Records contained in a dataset
-=-=-

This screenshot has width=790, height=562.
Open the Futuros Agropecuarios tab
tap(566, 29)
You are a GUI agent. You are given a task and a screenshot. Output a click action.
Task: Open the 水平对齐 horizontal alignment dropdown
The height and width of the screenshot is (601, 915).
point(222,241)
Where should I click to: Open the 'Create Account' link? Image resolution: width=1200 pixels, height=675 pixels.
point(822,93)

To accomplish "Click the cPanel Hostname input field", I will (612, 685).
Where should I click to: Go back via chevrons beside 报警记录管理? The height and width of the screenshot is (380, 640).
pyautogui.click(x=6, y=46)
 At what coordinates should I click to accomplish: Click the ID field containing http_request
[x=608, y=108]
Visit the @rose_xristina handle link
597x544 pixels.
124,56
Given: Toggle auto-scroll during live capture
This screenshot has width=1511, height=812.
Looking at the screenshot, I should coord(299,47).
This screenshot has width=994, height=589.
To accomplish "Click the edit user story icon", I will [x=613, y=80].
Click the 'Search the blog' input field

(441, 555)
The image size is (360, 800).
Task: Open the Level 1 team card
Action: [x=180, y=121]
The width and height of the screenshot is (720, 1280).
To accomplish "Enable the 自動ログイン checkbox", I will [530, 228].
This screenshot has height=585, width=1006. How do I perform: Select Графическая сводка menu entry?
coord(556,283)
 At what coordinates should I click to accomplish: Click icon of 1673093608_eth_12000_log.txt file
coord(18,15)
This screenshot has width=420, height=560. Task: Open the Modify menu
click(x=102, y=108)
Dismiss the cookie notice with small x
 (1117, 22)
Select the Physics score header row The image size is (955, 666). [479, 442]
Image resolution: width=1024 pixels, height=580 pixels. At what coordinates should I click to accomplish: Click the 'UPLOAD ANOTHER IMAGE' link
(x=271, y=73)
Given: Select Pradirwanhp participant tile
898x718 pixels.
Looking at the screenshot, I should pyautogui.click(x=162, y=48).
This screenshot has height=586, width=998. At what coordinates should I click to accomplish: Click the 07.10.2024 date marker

-=-=-

_Exercise objective_
All of the data above must be repeated exactly.

_Answer_
This screenshot has width=790, height=562.
Open the Futuros Agropecuarios tab
tap(566, 29)
You are a GUI agent. You are given a task and a screenshot. Output a click action.
Task: Open the 水平对齐 horizontal alignment dropdown
The height and width of the screenshot is (601, 915).
point(222,241)
Where should I click to: Open the 'Create Account' link? Image resolution: width=1200 pixels, height=675 pixels.
point(822,93)

To accomplish "Click the cPanel Hostname input field", I will (612, 685).
Where should I click to: Go back via chevrons beside 报警记录管理? The height and width of the screenshot is (380, 640).
pyautogui.click(x=6, y=46)
 At what coordinates should I click to accomplish: Click the ID field containing http_request
[x=608, y=108]
Visit the @rose_xristina handle link
597x544 pixels.
124,56
Given: Toggle auto-scroll during live capture
This screenshot has width=1511, height=812.
Looking at the screenshot, I should coord(299,47).
This screenshot has width=994, height=589.
To accomplish "Click the edit user story icon", I will [x=613, y=80].
Click the 'Search the blog' input field

(441, 555)
The image size is (360, 800).
Task: Open the Level 1 team card
Action: [x=180, y=121]
The width and height of the screenshot is (720, 1280).
To accomplish "Enable the 自動ログイン checkbox", I will [530, 228].
This screenshot has height=585, width=1006. How do I perform: Select Графическая сводка menu entry?
coord(556,283)
 At what coordinates should I click to accomplish: Click icon of 1673093608_eth_12000_log.txt file
coord(18,15)
This screenshot has width=420, height=560. Task: Open the Modify menu
click(x=102, y=108)
Dismiss the cookie notice with small x
 (1117, 22)
Select the Physics score header row The image size is (955, 666). [479, 442]
Image resolution: width=1024 pixels, height=580 pixels. At what coordinates should I click to accomplish: Click the 'UPLOAD ANOTHER IMAGE' link
(x=271, y=73)
Given: Select Pradirwanhp participant tile
898x718 pixels.
Looking at the screenshot, I should pyautogui.click(x=162, y=48).
This screenshot has height=586, width=998. At what coordinates should I click to accomplish: Click the 07.10.2024 date marker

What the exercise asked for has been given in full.